Can a quantum formalism exist without a Hamiltonian Formalism

[elduderino]

I was thinking about this. In every problem I have worked, we suppose a hamiltonian exists which can describe the system. There are obviously Hamiltonians which are not possible classically, such as in the 1-D ising model of paramagnetism, where the Hamiltonian contains terms of [tex] s_i. s_j [/tex] where both s_i and s_j are discrete variables with values [tex]\pm 1[/tex]. However the Hamiltonian is a classical concept. So does that mean that a quantum formalism cannot exist on its own without presupposing that an established classical theory exists?

 

[A. Neumaier]

I was thinking about this. In every problem I have worked, we suppose a hamiltonian exists which can describe the system. There are obviously Hamiltonians which are not possible classically, such as in the 1-D ising model of paramagnetism, where the Hamiltonian contains terms of [tex] s_i. s_j [/tex] where both s_i and s_j are discrete variables with values [tex]\pm 1[/tex]. However the Hamiltonian is a classical concept. So does that mean that a quantum formalism cannot exist on its own without presupposing that an established classical theory exists?

The Hamiltonian is both a classical and a quantum concept, with a slightly different interpretation in the two cases.

In quantum mechanics, the Hamiltonian is the infinitesimal generator of the time translations. This is true no matter whether or not there is an associated classical system.

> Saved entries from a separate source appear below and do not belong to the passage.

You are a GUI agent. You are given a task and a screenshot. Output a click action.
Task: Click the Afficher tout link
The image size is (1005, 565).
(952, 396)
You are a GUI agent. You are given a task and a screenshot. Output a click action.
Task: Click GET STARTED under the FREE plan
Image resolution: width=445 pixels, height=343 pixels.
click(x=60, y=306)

But this does not answer the question in the title, where the answer is no for conservative systems. A conservative quantum system whose state depends on time
is necessarily described by the Schroedinger equation, which can be viewed as a definition of the Hamiltonian.

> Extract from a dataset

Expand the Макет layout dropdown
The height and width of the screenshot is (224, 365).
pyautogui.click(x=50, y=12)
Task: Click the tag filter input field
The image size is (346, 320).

Dissipative quantum systems, however, are characterized by a Lindblad operator in place of a Hamiltonian, and the latter not always has a Hamiltonian part. However, this is again analogous to the classical case: A damped harmonic oscillator cannot be described by a Hamiltonian (at least not without giving up the interpretation of the Hamiltonian as energy).

 

[elduderino]

A conservative quantum system whose state depends on time
is necessarily described by the Schroedinger equation, which can be viewed as a definition of the Hamiltonian.

If you make the transformation [tex] \psi (r,t) = e^{i \frac{S(r,t}{\hbar}} [/tex] then the Schrodinger equation goes to the Hamilton Jacobi equation of classical mechanics. Mathematically that is fine, but I don't quiet understand how this correspondence can be understood physically.

I can vaguely convince myself saying that the very definition of the schrodinger equation includes the components necessary to construct a hamiltonian and can hence do the same things that the Hamiltonian can do (within the framework of the wave mechanics, which brings along uncertaintly relations and other queer things, which make commutators connect between canonical conjugates rather than poisson brackets, etc.)

Dissipative quantum systems, however, are characterized by a Lindblad operator in place of a Hamiltonian, and the latter not always has a Hamiltonian part. However, this is again analogous to the classical case: A damped harmonic oscillator cannot be described by a Hamiltonian (at least not without giving up the interpretation of the Hamiltonian as energy).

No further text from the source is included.